映画「雪の轍」の高級な悩みに関心はない度

 昨夜、録画してあった映画「雪の轍(わだち)」(14年、トルコ、仏、ヌリ・ビルゲ・ジェイラン監督、ハルク・ビルギネル、メリサ・ソゼン、デメット・アクバァ、ネジャット・イシレル他)を見た。
 正直、この長さ(197分)と第67回カンヌ国際映画祭でパルムドール受賞作というブランドに圧倒されて、なかなか見る気がしなかった映画なのだが、HDDの容量を空けなければいけないので、しかたなく見た。
 しかし、これはアントン・チェーホフの短編小説「妻」に着想を得た作品というが、チェーホフはほとんど読んだことがないのでよくわからないが、確かに傑作だな。
 ブルジョアの主人公アイドゥンとその若い妻ニハルとの間の愛憎劇以外に、いろいろな比喩的モチーフがある。
 特に、家賃を滞納している借家人イスマイルの息子イリヤスが家主のアイドゥンの乗った車に投石したことから生じたドラマが興味深い。

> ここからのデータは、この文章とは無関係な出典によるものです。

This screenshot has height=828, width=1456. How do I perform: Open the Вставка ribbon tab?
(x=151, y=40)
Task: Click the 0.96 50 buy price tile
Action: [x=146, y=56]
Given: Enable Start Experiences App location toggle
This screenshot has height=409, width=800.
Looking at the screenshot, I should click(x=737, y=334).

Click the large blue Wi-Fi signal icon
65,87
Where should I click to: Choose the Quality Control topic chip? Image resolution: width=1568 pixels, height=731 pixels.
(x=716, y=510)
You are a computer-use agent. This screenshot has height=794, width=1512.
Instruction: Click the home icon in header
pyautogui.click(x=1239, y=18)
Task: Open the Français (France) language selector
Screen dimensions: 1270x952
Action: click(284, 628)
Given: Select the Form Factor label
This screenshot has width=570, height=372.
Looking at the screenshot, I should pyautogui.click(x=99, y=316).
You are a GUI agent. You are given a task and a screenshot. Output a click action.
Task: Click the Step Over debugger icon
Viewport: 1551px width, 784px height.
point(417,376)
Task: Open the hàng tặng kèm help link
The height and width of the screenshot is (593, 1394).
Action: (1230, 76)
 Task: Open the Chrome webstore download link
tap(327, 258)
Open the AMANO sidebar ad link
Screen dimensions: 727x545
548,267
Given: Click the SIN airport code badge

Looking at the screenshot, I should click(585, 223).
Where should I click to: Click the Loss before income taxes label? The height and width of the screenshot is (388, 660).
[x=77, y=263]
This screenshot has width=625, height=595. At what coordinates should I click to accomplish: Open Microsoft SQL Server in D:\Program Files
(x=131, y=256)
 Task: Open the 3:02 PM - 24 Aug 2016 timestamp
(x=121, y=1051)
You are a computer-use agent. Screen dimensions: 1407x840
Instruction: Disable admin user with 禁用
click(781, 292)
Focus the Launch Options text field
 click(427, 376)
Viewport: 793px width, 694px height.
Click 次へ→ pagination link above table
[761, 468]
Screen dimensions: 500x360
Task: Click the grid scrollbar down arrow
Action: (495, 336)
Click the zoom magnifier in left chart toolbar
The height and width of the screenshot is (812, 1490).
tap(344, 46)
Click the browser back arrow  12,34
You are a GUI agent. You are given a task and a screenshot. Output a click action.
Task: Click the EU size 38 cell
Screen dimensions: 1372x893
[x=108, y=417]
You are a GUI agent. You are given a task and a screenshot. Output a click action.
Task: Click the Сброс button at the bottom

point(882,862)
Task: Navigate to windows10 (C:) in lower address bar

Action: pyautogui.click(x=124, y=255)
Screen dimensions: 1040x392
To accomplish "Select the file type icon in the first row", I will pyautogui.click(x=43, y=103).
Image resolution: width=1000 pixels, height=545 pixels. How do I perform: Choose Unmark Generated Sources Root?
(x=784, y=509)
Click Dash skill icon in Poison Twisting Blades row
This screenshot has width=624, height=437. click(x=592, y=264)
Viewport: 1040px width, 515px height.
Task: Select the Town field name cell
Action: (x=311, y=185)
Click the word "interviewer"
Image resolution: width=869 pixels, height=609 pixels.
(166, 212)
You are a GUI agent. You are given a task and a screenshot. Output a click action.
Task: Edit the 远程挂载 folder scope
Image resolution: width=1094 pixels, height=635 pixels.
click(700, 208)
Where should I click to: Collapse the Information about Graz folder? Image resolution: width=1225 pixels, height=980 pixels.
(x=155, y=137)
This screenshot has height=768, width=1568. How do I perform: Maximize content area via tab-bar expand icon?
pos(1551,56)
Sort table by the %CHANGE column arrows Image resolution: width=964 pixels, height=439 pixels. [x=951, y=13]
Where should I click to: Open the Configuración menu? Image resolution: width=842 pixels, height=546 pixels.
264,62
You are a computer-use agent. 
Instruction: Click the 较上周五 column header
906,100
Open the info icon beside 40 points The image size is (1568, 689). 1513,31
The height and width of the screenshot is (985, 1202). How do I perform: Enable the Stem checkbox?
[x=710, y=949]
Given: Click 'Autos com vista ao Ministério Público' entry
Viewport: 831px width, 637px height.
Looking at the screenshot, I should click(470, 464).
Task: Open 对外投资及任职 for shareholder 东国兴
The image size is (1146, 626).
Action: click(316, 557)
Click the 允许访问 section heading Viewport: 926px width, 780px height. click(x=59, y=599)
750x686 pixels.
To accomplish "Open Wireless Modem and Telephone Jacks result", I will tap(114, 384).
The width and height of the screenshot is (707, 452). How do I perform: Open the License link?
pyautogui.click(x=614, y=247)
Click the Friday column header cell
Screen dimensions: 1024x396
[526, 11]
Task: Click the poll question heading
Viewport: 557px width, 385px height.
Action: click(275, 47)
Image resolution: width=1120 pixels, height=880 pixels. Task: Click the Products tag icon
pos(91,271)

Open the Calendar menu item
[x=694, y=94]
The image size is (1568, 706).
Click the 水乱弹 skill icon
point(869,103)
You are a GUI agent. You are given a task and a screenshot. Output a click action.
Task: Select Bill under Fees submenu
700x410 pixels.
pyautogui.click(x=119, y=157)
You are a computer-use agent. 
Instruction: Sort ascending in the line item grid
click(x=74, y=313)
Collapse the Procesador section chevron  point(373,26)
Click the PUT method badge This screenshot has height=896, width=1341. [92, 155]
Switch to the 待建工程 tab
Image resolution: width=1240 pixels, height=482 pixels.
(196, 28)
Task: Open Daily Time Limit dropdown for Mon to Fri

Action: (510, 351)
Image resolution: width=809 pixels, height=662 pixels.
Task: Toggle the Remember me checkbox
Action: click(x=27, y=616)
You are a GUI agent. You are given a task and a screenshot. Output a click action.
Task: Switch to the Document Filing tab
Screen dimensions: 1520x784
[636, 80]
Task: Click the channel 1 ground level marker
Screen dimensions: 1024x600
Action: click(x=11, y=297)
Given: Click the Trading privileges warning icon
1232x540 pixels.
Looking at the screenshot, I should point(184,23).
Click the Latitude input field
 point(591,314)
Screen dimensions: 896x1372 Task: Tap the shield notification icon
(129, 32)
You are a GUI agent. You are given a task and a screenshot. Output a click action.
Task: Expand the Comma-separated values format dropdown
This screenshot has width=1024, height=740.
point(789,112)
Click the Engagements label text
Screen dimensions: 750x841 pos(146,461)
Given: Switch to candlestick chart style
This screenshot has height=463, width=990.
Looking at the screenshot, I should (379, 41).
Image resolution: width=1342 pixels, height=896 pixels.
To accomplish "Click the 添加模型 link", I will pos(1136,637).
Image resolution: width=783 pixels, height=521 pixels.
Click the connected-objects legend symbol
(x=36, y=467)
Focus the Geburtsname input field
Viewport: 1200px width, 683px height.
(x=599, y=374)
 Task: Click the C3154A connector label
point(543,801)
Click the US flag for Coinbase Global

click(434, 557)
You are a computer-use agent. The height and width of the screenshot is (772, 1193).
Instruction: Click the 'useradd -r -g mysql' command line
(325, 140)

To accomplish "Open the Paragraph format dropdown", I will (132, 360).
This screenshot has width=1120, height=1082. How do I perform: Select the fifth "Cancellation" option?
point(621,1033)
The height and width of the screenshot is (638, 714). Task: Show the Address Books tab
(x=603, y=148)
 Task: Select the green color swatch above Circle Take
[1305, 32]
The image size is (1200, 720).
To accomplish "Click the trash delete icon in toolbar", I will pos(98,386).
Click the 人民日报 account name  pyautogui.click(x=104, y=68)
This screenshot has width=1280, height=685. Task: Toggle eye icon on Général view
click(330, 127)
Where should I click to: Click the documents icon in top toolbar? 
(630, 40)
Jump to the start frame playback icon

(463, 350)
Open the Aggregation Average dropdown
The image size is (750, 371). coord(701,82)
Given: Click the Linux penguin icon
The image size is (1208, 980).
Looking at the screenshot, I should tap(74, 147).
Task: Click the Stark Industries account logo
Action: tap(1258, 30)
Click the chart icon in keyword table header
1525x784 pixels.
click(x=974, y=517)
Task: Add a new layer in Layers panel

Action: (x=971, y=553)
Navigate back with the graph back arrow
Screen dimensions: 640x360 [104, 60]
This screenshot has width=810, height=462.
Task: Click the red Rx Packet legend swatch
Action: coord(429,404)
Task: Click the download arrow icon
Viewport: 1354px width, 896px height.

 家主のアイドゥンは借家人イスマイルのことなど、会ったこともないし、家賃を滞納していることもよく知らない、そういう雑事は使用人や弁護士にまかせており、むしろ借家人の窮状を聞いて同情している自分が何故そこまで憎まれるのか理解できない。
 イスマイルは犯罪者で数ヶ月前に刑務所を出所したばかりなのだが、どういう犯罪を犯したのかというと、姉の下着を盗まれたことをからかった相手を刺したということらしく、誇り高い男なのだ。
 そういう彼を仕事に雇う者もなく、家族は生活に困窮しているのに、わずかな家賃を滞納したからと言っていきなり裁判所に訴えて血も涙もなく家財を差し押さえするという強制執行をしたアイドゥンに恨みを抱いている。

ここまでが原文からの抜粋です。